門脇麦「『逢沢りく』は映画化できたらいいなと思います」

あの人と本の話 and more

2019/1/7

毎月3人の旬な有名人ゲストがこだわりのある一冊を選んで紹介する、ダ・ヴィンチ本誌の巻頭人気連載『あの人と本の話』。今回登場してくれたのは、1月18日公開の映画『チワワちゃん』で主演を務める門脇麦さん。大好きなマンガ『逢沢りく』のこと、そして映画と自身の青春についてお話を聞きました。

門脇 麦さん
門脇 麦
かどわき・むぎ●1992年、東京都生まれ。2011年、女優デビュー。14年に第88回キネマ旬報ベスト・テン新人女優賞などを受賞。近年の映画出演作に『ナミヤ雑貨店の奇蹟』『止められるか、俺たちを』『ここは退屈迎えに来て』など。19年初夏に『さよならくちびる』が公開予定。
ヘアメイク:石川奈緒記 スタイリング:伊藤信子

 門脇さんは、少年・少女マンガを問わず、子どもの頃からずっとマンガを読み続けてきた。

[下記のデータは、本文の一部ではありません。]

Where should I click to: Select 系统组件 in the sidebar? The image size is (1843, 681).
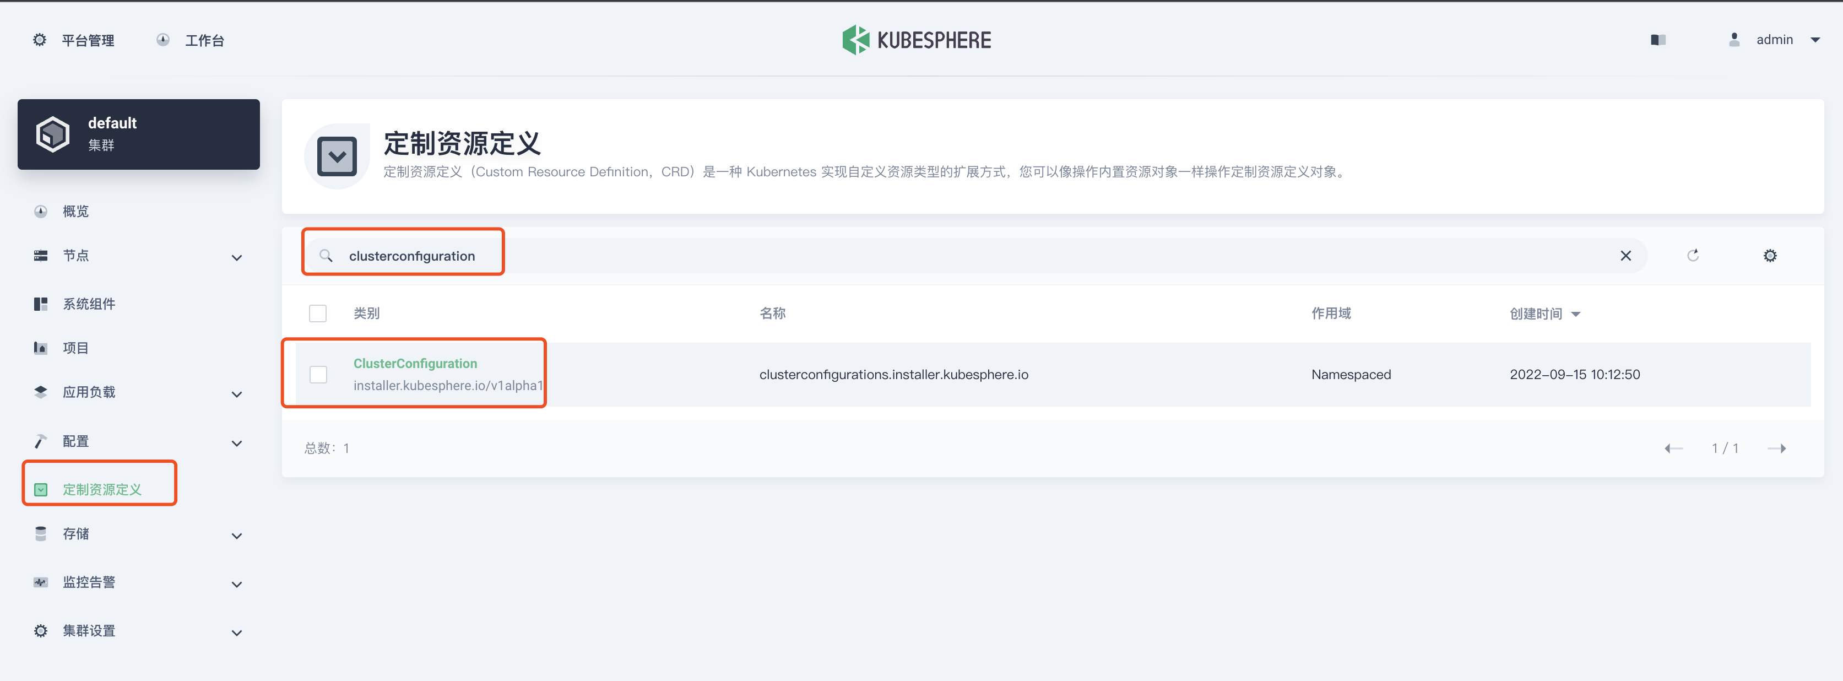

「最近では、『クジラの子らは砂上に歌う』が面白かったです。『娚の一生』や『姉の結婚』のように、恋愛だけでなく女性の人生を掘り下げたお話も読み応えありますね。でも、『アオハライド』『センセイ君主』とかも大好きです」

 そんな門脇さんが本誌のために選んでくれたのは、2015年に手塚治虫文化賞マンガ大賞を受賞した傑作『逢沢りく』だ。

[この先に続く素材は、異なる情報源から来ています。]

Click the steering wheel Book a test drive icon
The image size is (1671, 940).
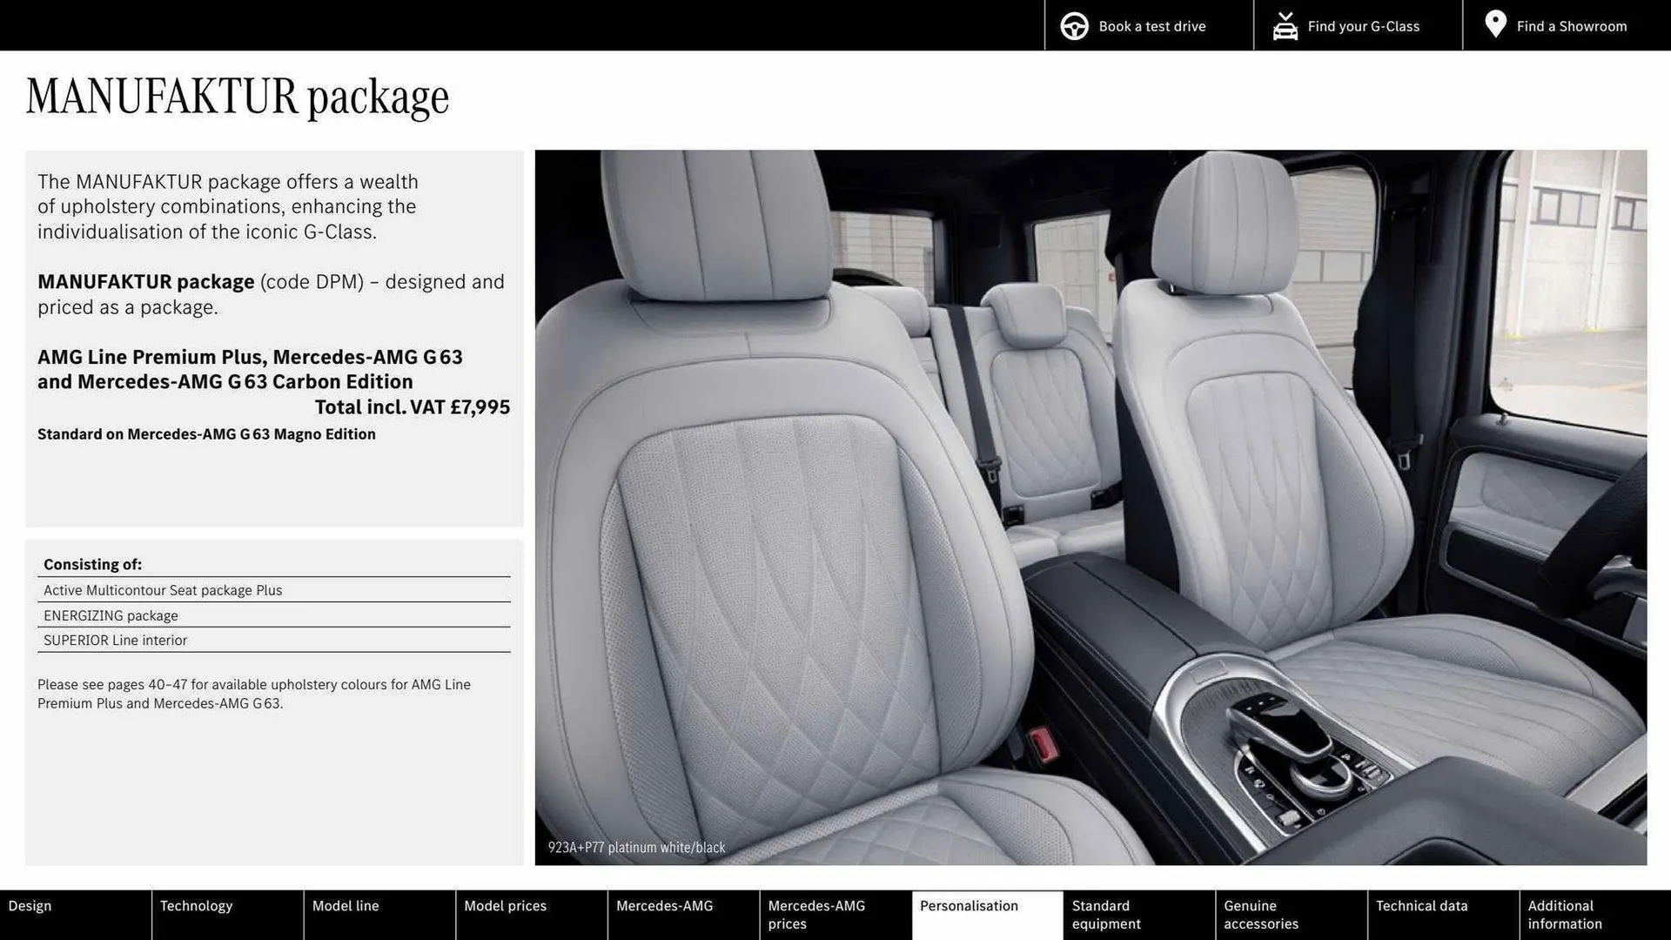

「何ともいえず面白くて、もう読んでくださいとしか言いようがないんですけど……。さりげない笑いがいっぱいあって、家族の話でもありますし、クスッと笑えてそしてほろっときます」

 関西弁と東京弁の対比もポイントだ。

「描き文字の字自体が、なぜか関西弁に見えてくるんです。説明文はほとんどなくて、すべて会話とモノローグでストーリーが進む。でもそこにキャラクターの心が映されていて、映画を観てるみたいな感覚もあるんです。本当に映画化できたらきっと面白いですよね」

 ちなみに演じたい役は?

「えっ? 何だろう。もう少し年齢がいったらお母さんでしょうか。でもむしろ、観客として楽しみたいです」

 門脇さんの主演映画『チワワちゃん』は、1月18日に全国公開される。岡崎京子さんの伝説的同名短編を原作に、現代の若者たちの青春の爆発と終わりを描き出す。門脇さん自身は、映画のようなキラキラした青春とは無縁だった。

「チワワちゃんたちって、学校のクラスの中心にいるような華やかな目立つグループにいる人達だと思うんです。私はそういう輪に入れないというか、遠くから眺めているタイプでした。この映画で初めて彼らのような華やかな青春を疑似体験させていただいて、自分が送って来なかった時間だったので新鮮でした」

 撮影に先立ち、初めてクラブにも行ってみたそう。

「ちょっと衝撃でしたね、みんな本当に踊ってる、みたいな(笑)。洋服は何を着ていけばいいのか、とかもよくわからなくて。意外にシンプルな格好の人もいるんだ!みたいな発見もあったりして。クラブシーンの参考にすごくなりました。二宮監督ならではの縦横無尽なカメラワークで、パーティーシーンは日本映画と思えないほどファッショナブルに仕上がっているので、ぜひそこも楽しみにご覧ください」

(取材・文:松井美緒 写真:山口宏之)

 

映画『チワワちゃん』

映画『チワワちゃん』

原作:岡崎京子『チワワちゃん』(KADOKAWA刊) 監督・脚本:二宮 健 出演:門脇 麦、成田 凌、寛 一 郎、玉城ティナ、吉田志織、村上虹郎、浅野忠信ほか 配給:KADOKAWA 1月18日(金)全国公開
●東京湾バラバラ殺人事件の被害者・千脇良子。それはミキがミュージックバーで知り合い、人気モデルとなったチワワちゃんだった。ミキは仲間たちに彼女の思い出を聞きに行く。